**EXERCISE OBJECTIVE:**
Recast every line of the records below as a Markdown table with the columns Row and Record Line. Number each line in sequence and omit blank lines.

**DATA SUPPLIED:**
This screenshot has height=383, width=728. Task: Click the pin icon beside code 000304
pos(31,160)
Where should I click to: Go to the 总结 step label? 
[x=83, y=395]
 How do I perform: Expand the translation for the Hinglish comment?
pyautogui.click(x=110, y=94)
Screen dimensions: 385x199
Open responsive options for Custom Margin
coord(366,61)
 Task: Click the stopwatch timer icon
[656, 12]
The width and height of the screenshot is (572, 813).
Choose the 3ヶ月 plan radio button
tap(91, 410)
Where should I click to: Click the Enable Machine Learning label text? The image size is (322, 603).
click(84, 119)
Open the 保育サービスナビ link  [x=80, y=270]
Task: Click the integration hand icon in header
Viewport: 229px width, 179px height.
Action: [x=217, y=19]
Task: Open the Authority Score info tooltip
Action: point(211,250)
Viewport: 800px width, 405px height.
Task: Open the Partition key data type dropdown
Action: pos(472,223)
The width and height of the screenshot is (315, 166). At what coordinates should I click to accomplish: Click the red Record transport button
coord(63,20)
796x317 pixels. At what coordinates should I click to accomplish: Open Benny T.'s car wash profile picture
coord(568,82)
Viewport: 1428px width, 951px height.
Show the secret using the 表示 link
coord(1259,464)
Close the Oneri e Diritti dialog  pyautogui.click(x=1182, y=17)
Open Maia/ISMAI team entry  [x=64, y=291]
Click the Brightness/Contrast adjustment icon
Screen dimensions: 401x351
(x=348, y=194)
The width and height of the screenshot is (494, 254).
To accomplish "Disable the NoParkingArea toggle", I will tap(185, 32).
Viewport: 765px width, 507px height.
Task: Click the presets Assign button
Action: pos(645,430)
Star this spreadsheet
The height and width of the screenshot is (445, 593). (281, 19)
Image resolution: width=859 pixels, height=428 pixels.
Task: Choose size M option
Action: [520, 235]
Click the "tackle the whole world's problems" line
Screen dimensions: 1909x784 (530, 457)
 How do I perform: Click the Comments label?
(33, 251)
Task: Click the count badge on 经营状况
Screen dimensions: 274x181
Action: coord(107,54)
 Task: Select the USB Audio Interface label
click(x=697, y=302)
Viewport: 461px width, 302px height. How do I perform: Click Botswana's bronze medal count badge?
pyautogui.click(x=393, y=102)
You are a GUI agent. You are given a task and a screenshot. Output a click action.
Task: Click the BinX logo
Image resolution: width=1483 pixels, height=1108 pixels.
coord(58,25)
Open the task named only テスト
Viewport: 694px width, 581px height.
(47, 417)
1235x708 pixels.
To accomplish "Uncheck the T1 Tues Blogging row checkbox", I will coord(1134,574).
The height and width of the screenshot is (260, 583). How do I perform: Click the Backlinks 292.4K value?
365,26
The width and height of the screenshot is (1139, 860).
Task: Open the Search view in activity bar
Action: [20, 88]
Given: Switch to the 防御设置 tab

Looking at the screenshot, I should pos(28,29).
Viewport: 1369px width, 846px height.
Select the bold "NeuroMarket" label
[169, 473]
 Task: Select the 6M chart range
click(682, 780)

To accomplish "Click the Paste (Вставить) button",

**SOLVED EXERCISE:**
| Row | Record Line |
|---|---|
| 1 | This screenshot has height=383, width=728. Task: Click the pin icon beside code 000304 |
| 2 | pos(31,160) |
| 3 | Where should I click to: Go to the 总结 step label?  |
| 4 | [x=83, y=395] |
| 5 |  How do I perform: Expand the translation for the Hinglish comment? |
| 6 | pyautogui.click(x=110, y=94) |
| 7 | Screen dimensions: 385x199 |
| 8 | Open responsive options for Custom Margin |
| 9 | coord(366,61) |
| 10 |  Task: Click the stopwatch timer icon |
| 11 | [656, 12] |
| 12 | The width and height of the screenshot is (572, 813). |
| 13 | Choose the 3ヶ月 plan radio button |
| 14 | tap(91, 410) |
| 15 | Where should I click to: Click the Enable Machine Learning label text? The image size is (322, 603). |
| 16 | click(84, 119) |
| 17 | Open the 保育サービスナビ link  [x=80, y=270] |
| 18 | Task: Click the integration hand icon in header |
| 19 | Viewport: 229px width, 179px height. |
| 20 | Action: [x=217, y=19] |
| 21 | Task: Open the Authority Score info tooltip |
| 22 | Action: point(211,250) |
| 23 | Viewport: 800px width, 405px height. |
| 24 | Task: Open the Partition key data type dropdown |
| 25 | Action: pos(472,223) |
| 26 | The width and height of the screenshot is (315, 166). At what coordinates should I click to accomplish: Click the red Record transport button |
| 27 | coord(63,20) |
| 28 | 796x317 pixels. At what coordinates should I click to accomplish: Open Benny T.'s car wash profile picture |
| 29 | coord(568,82) |
| 30 | Viewport: 1428px width, 951px height. |
| 31 | Show the secret using the 表示 link |
| 32 | coord(1259,464) |
| 33 | Close the Oneri e Diritti dialog  pyautogui.click(x=1182, y=17) |
| 34 | Open Maia/ISMAI team entry  [x=64, y=291] |
| 35 | Click the Brightness/Contrast adjustment icon |
| 36 | Screen dimensions: 401x351 |
| 37 | (x=348, y=194) |
| 38 | The width and height of the screenshot is (494, 254). |
| 39 | To accomplish "Disable the NoParkingArea toggle", I will tap(185, 32). |
| 40 | Viewport: 765px width, 507px height. |
| 41 | Task: Click the presets Assign button |
| 42 | Action: pos(645,430) |
| 43 | Star this spreadsheet |
| 44 | The height and width of the screenshot is (445, 593). (281, 19) |
| 45 | Image resolution: width=859 pixels, height=428 pixels. |
| 46 | Task: Choose size M option |
| 47 | Action: [520, 235] |
| 48 | Click the "tackle the whole world's problems" line |
| 49 | Screen dimensions: 1909x784 (530, 457) |
| 50 |  How do I perform: Click the Comments label? |
| 51 | (33, 251) |
| 52 | Task: Click the count badge on 经营状况 |
| 53 | Screen dimensions: 274x181 |
| 54 | Action: coord(107,54) |
| 55 |  Task: Select the USB Audio Interface label |
| 56 | click(x=697, y=302) |
| 57 | Viewport: 461px width, 302px height. How do I perform: Click Botswana's bronze medal count badge? |
| 58 | pyautogui.click(x=393, y=102) |
| 59 | You are a GUI agent. You are given a task and a screenshot. Output a click action. |
| 60 | Task: Click the BinX logo |
| 61 | Image resolution: width=1483 pixels, height=1108 pixels. |
| 62 | coord(58,25) |
| 63 | Open the task named only テスト |
| 64 | Viewport: 694px width, 581px height. |
| 65 | (47, 417) |
| 66 | 1235x708 pixels. |
| 67 | To accomplish "Uncheck the T1 Tues Blogging row checkbox", I will coord(1134,574). |
| 68 | The height and width of the screenshot is (260, 583). How do I perform: Click the Backlinks 292.4K value? |
| 69 | 365,26 |
| 70 | The width and height of the screenshot is (1139, 860). |
| 71 | Task: Open the Search view in activity bar |
| 72 | Action: [20, 88] |
| 73 | Given: Switch to the 防御设置 tab |
| 74 | Looking at the screenshot, I should pos(28,29). |
| 75 | Viewport: 1369px width, 846px height. |
| 76 | Select the bold "NeuroMarket" label |
| 77 | [169, 473] |
| 78 |  Task: Select the 6M chart range |
| 79 | click(682, 780) |
| 80 | To accomplish "Click the Paste (Вставить) button", |